KITADA

Lesson #8

Inference for comparing two-proportions: Fisher's Exact Test and Two Sample Z-Test for Proportions

Motivation:

In Lesson 7, we learned that a randomization test is a way to determine the exact p-value for a two-proportion problem. However, it is rare that all of the possible randomizations can be listed. The twoprop macro can generate several thousand of the possible randomizations which will give an accurate approximation to the exact p-value. In this lesson, we’ll learn a method that will easily calculate an exact p-value without having to list all the unique randomizations: the Fisher’s Exact Test. We’ll show an example of how to calculate the exact p-value from Fisher’s Exact Test in this lesson. While doing so, notice how complex and computationally intense the calculations are. Modern computer software programs can handle such computationally intense calculations, but if the software is not powerful enough to do so, the twoprop macro provides a very accurate approximation to the exact p-value found from Fisher’s Exact Test.

We will also learn how to do an approximation using a two sample z procedure for proportions.

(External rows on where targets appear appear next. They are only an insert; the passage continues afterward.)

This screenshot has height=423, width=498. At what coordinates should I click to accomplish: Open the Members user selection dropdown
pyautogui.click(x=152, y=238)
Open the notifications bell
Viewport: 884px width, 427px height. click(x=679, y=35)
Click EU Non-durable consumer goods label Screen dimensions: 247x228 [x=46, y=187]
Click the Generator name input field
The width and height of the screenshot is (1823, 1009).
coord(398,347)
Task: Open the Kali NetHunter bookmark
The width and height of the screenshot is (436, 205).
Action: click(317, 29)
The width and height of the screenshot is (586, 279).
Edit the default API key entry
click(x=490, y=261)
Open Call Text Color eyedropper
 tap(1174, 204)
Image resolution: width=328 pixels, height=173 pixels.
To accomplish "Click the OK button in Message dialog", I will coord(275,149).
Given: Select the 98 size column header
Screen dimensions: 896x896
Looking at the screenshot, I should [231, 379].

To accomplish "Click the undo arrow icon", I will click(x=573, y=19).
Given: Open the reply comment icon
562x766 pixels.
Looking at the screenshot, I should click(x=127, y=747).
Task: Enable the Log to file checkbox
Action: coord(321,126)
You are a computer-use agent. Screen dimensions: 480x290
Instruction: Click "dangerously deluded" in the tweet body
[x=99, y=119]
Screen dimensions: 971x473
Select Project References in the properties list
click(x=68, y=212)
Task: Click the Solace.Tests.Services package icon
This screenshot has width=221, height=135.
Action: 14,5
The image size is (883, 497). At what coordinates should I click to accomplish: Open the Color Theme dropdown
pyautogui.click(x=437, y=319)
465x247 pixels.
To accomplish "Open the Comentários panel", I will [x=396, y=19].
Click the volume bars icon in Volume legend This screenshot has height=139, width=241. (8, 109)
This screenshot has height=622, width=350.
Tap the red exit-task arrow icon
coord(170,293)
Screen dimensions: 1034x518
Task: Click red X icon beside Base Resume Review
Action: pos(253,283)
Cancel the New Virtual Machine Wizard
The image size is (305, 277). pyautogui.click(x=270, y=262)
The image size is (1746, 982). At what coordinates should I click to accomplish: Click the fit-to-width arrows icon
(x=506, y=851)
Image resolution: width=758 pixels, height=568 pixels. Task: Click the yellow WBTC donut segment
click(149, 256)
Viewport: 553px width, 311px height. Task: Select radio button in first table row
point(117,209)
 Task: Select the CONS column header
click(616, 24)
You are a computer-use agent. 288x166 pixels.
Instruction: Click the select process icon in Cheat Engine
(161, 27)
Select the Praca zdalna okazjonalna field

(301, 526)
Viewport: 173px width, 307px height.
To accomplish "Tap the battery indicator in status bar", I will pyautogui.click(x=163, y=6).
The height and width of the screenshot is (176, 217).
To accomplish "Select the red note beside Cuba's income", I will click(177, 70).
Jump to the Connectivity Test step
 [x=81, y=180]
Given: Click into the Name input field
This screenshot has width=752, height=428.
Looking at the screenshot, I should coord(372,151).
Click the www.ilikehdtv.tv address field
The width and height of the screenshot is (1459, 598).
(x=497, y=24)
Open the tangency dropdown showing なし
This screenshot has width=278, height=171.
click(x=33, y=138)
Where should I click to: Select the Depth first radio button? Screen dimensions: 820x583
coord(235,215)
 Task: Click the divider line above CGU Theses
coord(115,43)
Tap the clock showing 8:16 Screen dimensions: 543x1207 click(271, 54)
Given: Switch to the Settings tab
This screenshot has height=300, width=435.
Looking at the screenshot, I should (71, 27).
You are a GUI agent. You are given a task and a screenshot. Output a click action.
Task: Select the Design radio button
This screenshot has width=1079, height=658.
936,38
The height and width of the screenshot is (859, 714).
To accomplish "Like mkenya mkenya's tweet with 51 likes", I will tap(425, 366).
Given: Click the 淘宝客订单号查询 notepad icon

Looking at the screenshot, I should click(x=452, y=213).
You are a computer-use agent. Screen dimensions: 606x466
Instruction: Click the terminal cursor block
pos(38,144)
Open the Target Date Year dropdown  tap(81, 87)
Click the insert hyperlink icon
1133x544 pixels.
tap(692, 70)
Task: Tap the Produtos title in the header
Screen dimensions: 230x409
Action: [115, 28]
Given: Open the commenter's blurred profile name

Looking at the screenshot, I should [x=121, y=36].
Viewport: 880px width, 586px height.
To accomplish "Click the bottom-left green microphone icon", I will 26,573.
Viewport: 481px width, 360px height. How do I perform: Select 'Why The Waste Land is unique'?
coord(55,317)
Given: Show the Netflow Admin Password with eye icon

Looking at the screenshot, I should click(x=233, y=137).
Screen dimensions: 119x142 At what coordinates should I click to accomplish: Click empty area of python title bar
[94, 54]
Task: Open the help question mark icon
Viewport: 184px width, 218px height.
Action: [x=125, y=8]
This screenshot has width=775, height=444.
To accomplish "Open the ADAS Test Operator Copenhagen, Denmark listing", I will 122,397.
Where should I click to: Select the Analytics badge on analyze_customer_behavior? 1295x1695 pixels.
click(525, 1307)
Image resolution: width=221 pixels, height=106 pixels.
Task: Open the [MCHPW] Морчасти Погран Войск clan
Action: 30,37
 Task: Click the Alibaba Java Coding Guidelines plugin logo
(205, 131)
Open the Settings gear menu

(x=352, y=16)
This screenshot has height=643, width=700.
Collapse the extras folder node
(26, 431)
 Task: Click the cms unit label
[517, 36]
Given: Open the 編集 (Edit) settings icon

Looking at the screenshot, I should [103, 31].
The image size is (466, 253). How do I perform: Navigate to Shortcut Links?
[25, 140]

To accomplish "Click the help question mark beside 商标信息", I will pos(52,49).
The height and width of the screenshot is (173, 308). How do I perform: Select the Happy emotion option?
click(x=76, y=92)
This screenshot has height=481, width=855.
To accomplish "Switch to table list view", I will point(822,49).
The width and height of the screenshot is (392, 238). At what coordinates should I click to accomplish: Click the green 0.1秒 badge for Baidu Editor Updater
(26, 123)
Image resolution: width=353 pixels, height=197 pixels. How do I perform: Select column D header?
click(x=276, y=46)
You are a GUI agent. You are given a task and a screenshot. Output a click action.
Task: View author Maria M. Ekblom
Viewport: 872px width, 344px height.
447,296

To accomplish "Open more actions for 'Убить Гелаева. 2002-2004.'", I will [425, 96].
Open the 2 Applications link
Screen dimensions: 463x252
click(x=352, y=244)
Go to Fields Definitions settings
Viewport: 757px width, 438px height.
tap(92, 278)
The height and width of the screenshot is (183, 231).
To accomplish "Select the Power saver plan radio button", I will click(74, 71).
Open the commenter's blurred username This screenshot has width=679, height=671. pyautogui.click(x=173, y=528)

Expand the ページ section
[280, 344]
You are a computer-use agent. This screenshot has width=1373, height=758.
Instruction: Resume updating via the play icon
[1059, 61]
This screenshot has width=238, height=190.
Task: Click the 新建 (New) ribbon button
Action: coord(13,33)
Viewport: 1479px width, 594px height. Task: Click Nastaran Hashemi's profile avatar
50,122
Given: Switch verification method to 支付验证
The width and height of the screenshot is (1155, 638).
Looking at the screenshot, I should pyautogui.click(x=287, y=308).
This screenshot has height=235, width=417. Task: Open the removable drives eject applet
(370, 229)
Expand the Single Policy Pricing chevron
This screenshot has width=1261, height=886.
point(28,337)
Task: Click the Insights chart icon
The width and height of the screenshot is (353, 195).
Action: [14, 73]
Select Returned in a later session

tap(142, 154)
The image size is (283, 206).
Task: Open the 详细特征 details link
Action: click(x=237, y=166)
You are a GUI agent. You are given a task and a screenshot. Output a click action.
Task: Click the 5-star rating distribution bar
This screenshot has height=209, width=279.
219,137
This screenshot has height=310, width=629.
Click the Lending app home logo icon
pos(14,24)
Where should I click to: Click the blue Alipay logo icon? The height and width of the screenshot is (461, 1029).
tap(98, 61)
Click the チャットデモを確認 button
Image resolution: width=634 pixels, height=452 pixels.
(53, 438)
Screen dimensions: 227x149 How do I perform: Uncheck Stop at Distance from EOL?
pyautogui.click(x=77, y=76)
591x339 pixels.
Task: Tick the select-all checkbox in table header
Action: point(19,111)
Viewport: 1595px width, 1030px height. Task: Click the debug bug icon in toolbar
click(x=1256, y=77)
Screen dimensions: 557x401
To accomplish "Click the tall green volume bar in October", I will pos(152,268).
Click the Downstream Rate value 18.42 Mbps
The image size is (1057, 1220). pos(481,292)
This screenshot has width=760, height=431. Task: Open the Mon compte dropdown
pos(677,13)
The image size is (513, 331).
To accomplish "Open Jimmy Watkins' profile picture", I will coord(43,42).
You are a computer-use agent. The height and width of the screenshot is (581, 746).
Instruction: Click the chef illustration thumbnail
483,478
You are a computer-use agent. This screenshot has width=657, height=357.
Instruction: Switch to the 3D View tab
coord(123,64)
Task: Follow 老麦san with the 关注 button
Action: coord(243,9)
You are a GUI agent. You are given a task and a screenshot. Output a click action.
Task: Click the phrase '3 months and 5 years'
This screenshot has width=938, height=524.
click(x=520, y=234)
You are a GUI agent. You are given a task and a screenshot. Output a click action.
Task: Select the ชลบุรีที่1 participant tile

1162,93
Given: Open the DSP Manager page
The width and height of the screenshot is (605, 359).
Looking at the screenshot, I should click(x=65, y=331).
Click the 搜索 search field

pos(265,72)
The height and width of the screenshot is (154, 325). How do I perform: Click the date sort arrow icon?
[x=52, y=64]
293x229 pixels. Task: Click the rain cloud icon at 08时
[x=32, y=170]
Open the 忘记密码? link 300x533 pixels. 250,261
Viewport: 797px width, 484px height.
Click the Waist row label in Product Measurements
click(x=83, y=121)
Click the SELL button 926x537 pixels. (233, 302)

What you need to know from this lesson:

After completing this lesson, you should be able to

Calculate the exact p-value using the Fisher's Exact Test
Explain why an approximation method may be necessary to approximate the exact p-value even with modern technology

To accomplish the above “What You Need to Know”, do the following:

1. Attend lecture and answer the questions on the following pages of this lesson.
2. Read the material in this lesson
3. Do the Lesson 8 questions at the end of the lesson notes

The Lesson

When discussing the Randomization Test in Lesson 7, we discussed that it may be nearly impossible to list all of the randomizations to obtain an exact p-value. Even so, we will still be able to calculate the exact p-value using Fisher’s Exact Test. This is because Fisher’s Exact Test will use formulas to determine probabilities of observing tables of counts like the one observed or tables of counts that are “more unusual” than the one observed if the null hypothesis is true from ALL unique randomizations.

Notice that the Fisher’s Exact Test uses tables of counts. Recall that one way to summarize information from two categorical variables is with a table of counts. To see how the Fisher’s Exact Test calculates the p-value, let’s return to the Friendly Observers example from Lesson 7:

Example 1: Friendly Observers

In a study published in the Journal of Personality and Social Psychology, researchers investigated a conjecture that having an observer with a vested interest would decrease subjects’ performance on a skill-based task. Subjects were given time to practice playing a video game that required them to navigate an obstacle course as quickly as possible. They were then told to play the game one final time with an observer present. Subjects were randomly assigned to one of two groups. One group was told that the participant and observer would each win $3 if the participant beat a certain threshold time, and the other group was told only that the participant would win the prize if the threshold were beaten. The investigator is interested in determining if having an observer with a vested interest would change subjects’ performance on this task. In other words, would subjects perform differently on the task if they knew they had to share the prize?

Here are the results:

Threshold<-c(rep("Beat Threshold", 1), rep("Did Not Beat", 7),
             rep("Beat Threshold", 5), rep("Did Not Beat", 2))
Treatments<-c(rep("A: Share Prize",8), rep("B: No Share", 7))

prize_table<-addmargins(table(Threshold, Treatments))
prize_table

##                 Treatments
## Threshold        A: Share Prize B: No Share Sum
##   Beat Threshold              1           5   6
##   Did Not Beat                7           2   9
##   Sum                         8           7  15

1. Re-state the null and alternative hypotheses.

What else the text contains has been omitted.